::: TASK MATERIAL
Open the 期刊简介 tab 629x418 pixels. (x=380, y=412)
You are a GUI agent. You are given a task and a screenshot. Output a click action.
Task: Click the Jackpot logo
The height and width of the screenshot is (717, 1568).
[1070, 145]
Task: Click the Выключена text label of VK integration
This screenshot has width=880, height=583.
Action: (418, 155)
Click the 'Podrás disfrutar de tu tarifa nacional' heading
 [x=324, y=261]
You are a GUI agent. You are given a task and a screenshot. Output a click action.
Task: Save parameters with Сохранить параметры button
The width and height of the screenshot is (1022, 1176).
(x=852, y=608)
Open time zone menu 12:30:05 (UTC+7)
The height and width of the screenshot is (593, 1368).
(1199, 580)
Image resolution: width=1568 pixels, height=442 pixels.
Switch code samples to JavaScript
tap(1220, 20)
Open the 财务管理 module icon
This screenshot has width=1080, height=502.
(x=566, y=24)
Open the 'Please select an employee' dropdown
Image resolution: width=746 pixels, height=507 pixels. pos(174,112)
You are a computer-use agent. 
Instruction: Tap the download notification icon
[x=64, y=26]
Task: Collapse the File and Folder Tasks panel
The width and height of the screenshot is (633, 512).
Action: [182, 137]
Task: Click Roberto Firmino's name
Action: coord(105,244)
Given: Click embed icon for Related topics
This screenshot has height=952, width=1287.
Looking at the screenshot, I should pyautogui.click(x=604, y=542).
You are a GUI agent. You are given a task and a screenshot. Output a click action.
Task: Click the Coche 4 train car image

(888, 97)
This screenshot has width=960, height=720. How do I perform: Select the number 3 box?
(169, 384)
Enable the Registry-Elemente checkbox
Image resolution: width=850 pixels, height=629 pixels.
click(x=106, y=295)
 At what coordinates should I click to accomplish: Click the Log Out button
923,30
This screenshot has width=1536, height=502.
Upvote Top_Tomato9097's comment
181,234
::::::
▶ [EXERCISE BRIEF]: Which lines belong in the answer? Exactly those from the first line of the entries through the line holding "Task: Save parameters", inclusive, copied unchanged.

▶ [SOLUTION FOR THIS PROBLEM]:
Open the 期刊简介 tab 629x418 pixels. (x=380, y=412)
You are a GUI agent. You are given a task and a screenshot. Output a click action.
Task: Click the Jackpot logo
The height and width of the screenshot is (717, 1568).
[1070, 145]
Task: Click the Выключена text label of VK integration
This screenshot has width=880, height=583.
Action: (418, 155)
Click the 'Podrás disfrutar de tu tarifa nacional' heading
 [x=324, y=261]
You are a GUI agent. You are given a task and a screenshot. Output a click action.
Task: Save parameters with Сохранить параметры button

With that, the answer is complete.